Era mais seguro ouvir as vozes dos sábios pastores brancos do que confiar nas vozes sofridas de negros e negras que transformaram a própria vida em profecia permanente contra o racismo. Isso não desqualifica nem Keller, Piper ou Wright, pois todos eles, com a audiência que têm, dão enorme contribuição para expandir o alcance do tema. E fazem uma parte evangélica que ou ignoraria, ou torceria o nariz para a conversa, se questionar sobre o impacto do racismo e a indiferença de muitas igrejas quanto a isso.
No Brasil, abordagem e sabotagem seguiram o mesmo caminho. Igrejas que fecharam as portas para a temática racial entre seus jovens se viram obrigadas a lidar com a questão. Novamente, recorreram à “sabedoria racial” de Tim Keller para tratar do assunto. O livro de Keller, “Racismo e justiça à luz da Bíblia”, foi lançado aqui e se tornou uma referência para conservadores que se recusavam a ouvir falar do tema de uma fonte que não fosse de viés teológico conservador.
Um artigo do bispo Wright, publicado em 2020 no site da revista Ultimato, também passou a ser um referencial para a entrada de conservadores no debate. Em “Minando o racismo”, Wright busca enfatizar que o papel da igreja na denúncia e no enfrentamento ao racismo deve ser diferente da abordagem do Black Lives Matter ou do movimento negro. Para ele, os dois eram agentes do politicamente correto, sem motivação cristã.
Mas como apenas vozes brancas não bastam, foi preciso também encontrarem vozes negras conservadoras para dar “lugar de fala” à abordagem “antirracista” com resquícios racistas. Foi assim que o livro “Liberating black theology” (“Libertando a teologia negra”, em tradução livre), do pastor e teólogo negro conservador Anthony Bradley, voltou à cena nos Estados Unidos e também no Brasil.
Nele, Bradley afirma que “a maior falha da teologia da libertação negra é que ela vê as pessoas perpetuamente como vítimas”, numa alusão direta a Cone. Também afirma que “muitos negros, impregnados de vitimologia, exercem indignação hipócrita a serviço de expor as inadequações do ‘outro’ (por exemplo, pessoa branca) ao invés de encontrar um caminho a seguir”.

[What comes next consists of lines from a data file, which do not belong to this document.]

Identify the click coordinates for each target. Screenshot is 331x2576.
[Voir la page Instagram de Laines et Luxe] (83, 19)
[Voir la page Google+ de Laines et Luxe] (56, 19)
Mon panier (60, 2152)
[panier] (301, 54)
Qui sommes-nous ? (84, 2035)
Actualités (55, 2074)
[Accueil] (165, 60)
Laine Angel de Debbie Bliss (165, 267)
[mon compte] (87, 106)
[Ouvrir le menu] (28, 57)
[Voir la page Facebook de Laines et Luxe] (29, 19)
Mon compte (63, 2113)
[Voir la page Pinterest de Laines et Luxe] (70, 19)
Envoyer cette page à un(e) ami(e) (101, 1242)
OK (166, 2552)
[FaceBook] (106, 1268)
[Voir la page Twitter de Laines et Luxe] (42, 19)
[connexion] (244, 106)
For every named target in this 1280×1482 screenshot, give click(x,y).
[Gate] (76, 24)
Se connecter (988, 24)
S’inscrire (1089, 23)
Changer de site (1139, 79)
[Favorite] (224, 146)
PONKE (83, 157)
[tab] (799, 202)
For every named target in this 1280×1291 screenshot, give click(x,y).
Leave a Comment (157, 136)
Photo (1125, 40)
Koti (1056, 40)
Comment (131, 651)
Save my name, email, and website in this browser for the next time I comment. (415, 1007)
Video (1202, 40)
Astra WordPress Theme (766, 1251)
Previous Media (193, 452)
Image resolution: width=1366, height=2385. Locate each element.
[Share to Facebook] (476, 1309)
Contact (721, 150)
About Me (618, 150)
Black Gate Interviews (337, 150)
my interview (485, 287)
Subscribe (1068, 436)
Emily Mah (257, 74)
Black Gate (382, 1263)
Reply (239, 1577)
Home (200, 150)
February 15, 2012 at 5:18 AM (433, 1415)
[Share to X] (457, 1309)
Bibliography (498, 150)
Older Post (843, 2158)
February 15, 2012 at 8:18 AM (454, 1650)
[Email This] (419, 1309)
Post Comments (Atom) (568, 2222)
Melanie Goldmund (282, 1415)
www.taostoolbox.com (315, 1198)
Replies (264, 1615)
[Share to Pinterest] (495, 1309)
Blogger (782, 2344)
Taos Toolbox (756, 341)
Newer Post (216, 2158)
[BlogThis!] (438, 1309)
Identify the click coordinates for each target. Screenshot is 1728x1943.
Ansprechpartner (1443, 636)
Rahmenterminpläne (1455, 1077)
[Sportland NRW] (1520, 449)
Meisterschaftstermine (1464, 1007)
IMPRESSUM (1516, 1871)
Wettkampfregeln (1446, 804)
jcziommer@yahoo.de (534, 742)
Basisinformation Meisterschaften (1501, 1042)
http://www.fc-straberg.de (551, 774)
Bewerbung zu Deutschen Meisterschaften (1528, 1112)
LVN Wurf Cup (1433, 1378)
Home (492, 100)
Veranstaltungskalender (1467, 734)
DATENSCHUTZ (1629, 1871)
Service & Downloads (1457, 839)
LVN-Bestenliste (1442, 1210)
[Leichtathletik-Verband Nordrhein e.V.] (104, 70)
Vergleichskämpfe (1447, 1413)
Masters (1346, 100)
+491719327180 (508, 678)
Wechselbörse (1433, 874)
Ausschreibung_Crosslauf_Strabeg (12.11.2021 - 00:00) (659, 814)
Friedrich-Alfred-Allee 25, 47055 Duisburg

Bradley é um token perfeito, nos Estados Unidos e aqui. Em um artigo publicado no site Teologia Brasileira, a psicóloga evangélica e defensora do ensino domiciliar (branca, bom destacar) Ana Carolina Mafra escreveu uma crítica sobre a Teologia Negra, elogiou o livro de Bradley e disse que a teologia de James Cone “é o resultado de algumas décadas de um cristianismo que é raso em conhecimento bíblico e que em nome do ser ‘progressista’ abriu mão de credos fundamentais da fé cristã”.
Teologia Negra
É verdade que a Teologia Negra não é a única forma ou viés pelo qual o racismo no contexto do cristianismo pode ser abordado. Mas dificilmente aqueles e aquelas que desejam entrar nesse debate poderão ignorar que a Teologia Negra traz os elementos necessários e indispensáveis para que a abordagem do tema seja feita. E parece difícil lidar com ele de maneira muito distante de como o movimento negro (que é diverso) tem pautado há décadas.
Em 1986, foi criada a Comissão Ecumênica Nacional de Combate ao Racismo, que reuniu representantes das igrejas que então compunham o Conselho Nacional de Igrejas Cristãs do Brasil. A comissão funcionou sob a presidência do reverendo Antônio Olímpio de Sant’Ana, uma referência evangélica brasileira no combate ao racismo.
Podemos ainda falar do professor afro-americano Peter Nash, que no início da década de 1990 deixou os Estados Unidos para iniciar um período de ensino na Escola Superior de Teologia, em São Leopoldo, no sul do Brasil. Nash foi fundamental para a produção de materiais de estudos bíblicos populares e acessíveis sobre a questão racial no país. Ao mesmo tempo, foi fundador do grupo Identidade, de papel importante na produção acadêmica teológica sobre a presença negra na Bíblia – e também na abertura de uma compreensão antidemonizadora da cultura e das religiões africanas.
Relembro isso isso apenas para falar de um background histórico do debate no Brasil e da tentativa de se fazer com que a igreja olhe para o tema com carinho e abertura. Deixarei de fora as muitas produções recentes e nomes de gerações posteriores, como Maricel Mena López, pastor Marco Davi, Nancy Cardoso, etc.
Conservadores são bem-vindos ao debate sobre igreja e racismo. Mas devem chegar cientes de que ele não começou em 2020 e não passou a causar tensões em 2023. A própria interdição e silenciamento de uma história evangélica de luta contra o racismo e as consequências da escravidão – pela identificação desses esforços com o progressismo, o ecumenismo ou até mesmo o marxismo, – é o atestado de desonestidade, desconhecimento e fracasso da entrada no debate.
Há muita história percorrida, a despeito do esforço conservador de criar a conversa por outras vias, que muitos deles dizem ser “à luz da Bíblia”. Esse é um ótimo recurso narrativo para deixar subentendido que as outras formas até então em atividade e que se dizem evangélicas, na verdade, não são feitas a partir da Bíblia. A conversa já começou errada.